Human treated dentin matrices combined with Zn-doped, Mg-based bioceramic scaffolds and human dental pulp stem cells towards targeted dentin regeneration.

Dent Mater 2016 08 11;32(8):e159-75. Epub 2016 Jun 11.

Department of Fixed Prosthesis & Implant Prosthodontics, School of Dentistry, Aristotle University of Thessaloniki, Thessaloniki GR-54124, Greece. Electronic address:

Objective: This study aimed to investigate the potential of Mg-based bioceramic scaffolds combined with human treated-dentin matrices (hTDMs) and dentinogenesis-related morphogens to promote odontogenic differentiation and dentin-like tissue formation by Dental Pulp Stem Cells-DPSCs.

Methods: DPSC cultures were established and characterized by flow cytometry. Experimental cavities were prepared inside crowns of extracted teeth and demineralized by EDTA (hTDMs). Zn-doped, Mg-based bioceramic scaffolds, synthesized by the sol-gel technique, were hosted inside the hTDMs. DPSCs were spotted inside the hTDMs/scaffold constructs with/without additional exposure to DMP-1 or BMP-2 (100ng/ml, 24h). Scanning Electron Microscopy-SEM, live/dead fluorescence staining and MTT assay were used to evaluate cell attachment and viability; Real time PCR for expression of osteo/odontogenic markers; Inductively Coupled Plasma-Atomic Emission Spectrometry-ICP/AES for scaffold elemental release analysis; ELISA for hTDM growth factor release analysis; SEM and X-ray Diffraction-XRD for structural/chemical characterization of the regenerated tissues.

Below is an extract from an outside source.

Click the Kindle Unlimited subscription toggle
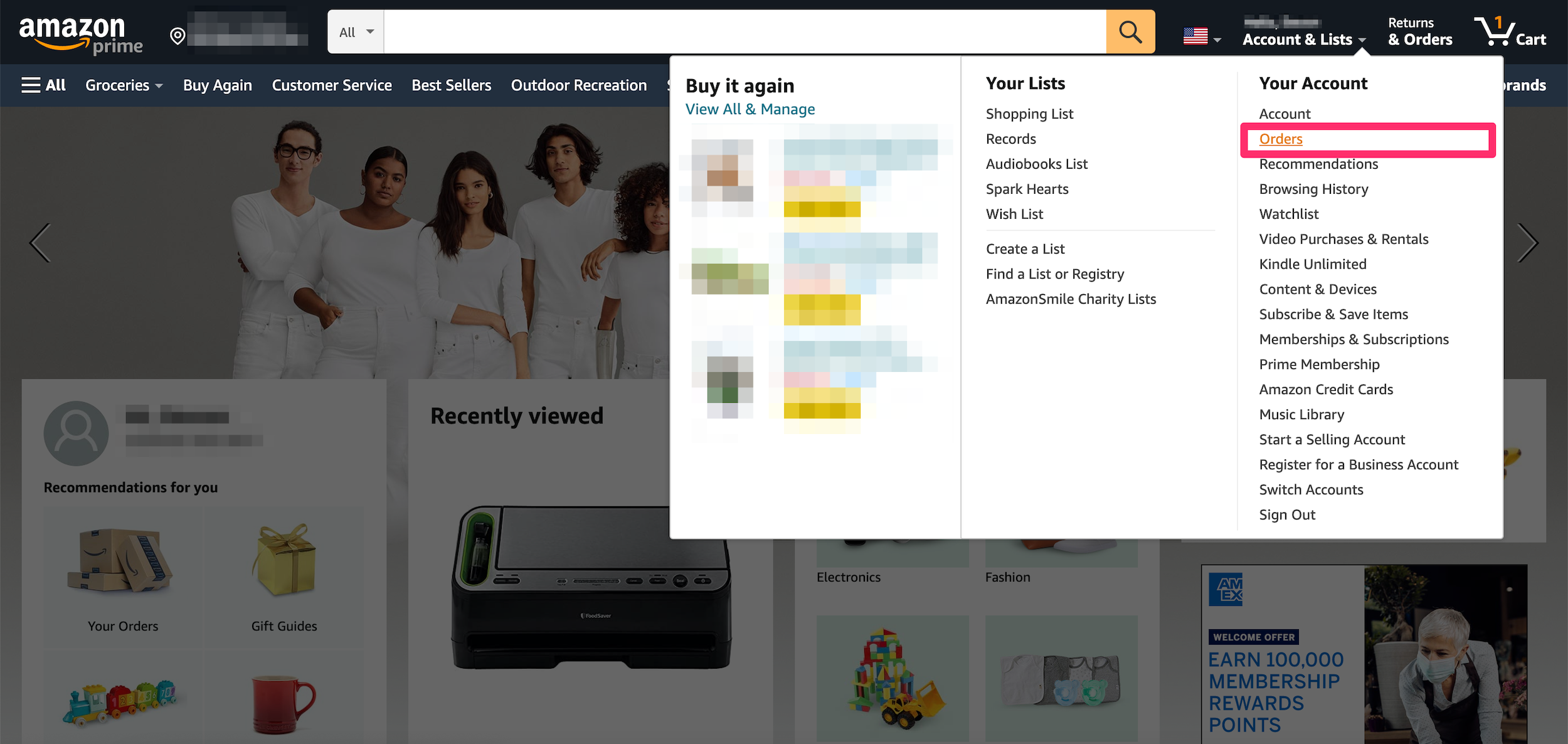 1312,263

Results: Scaffolds constantly released low concentrations of Mg(2+), Ca(2+), Zn(2+) and Si(4+), while hTDMs growth factors, like DMP-1, BMP-2 and TGFβ-1. hTDMs/scaffold constructs supported DPSC viability, inducing their rapid odontogenic shift, indicated by upregulation of DSPP, BMP-2, osteocalcin and osterix expression. Newly-formed Ca-P tissue overspread the scaffolds partially transforming into bioapatite. Exposure to DMP-1 or BMP-2 pronouncedly enhanced odontogenic differentiation phenomena.

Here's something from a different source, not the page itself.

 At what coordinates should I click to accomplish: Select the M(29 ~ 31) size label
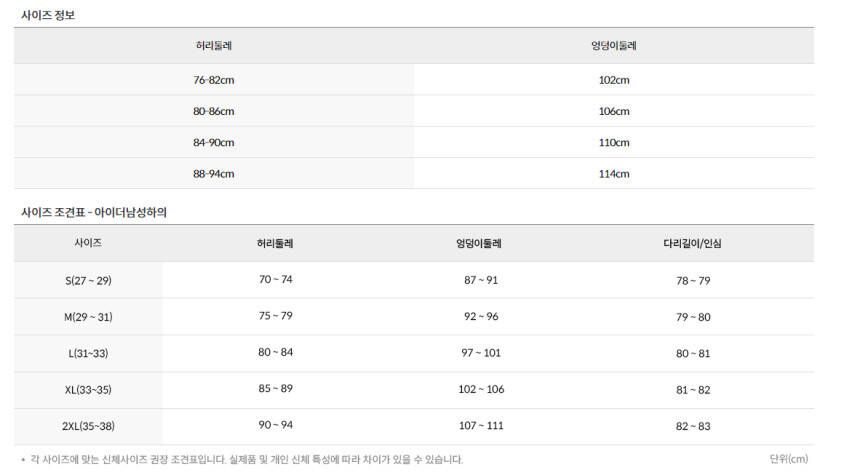(x=88, y=317)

Significance: This is the first study to validate that combining the bioactivity and ion releasing properties of bioceramic materials with growth factor release by treated natural dentin further supported by exogenous addition of key dentinogenesis-related morphogens (DMP-1, BMP-2) can be a promising strategy for targeted dentin regeneration.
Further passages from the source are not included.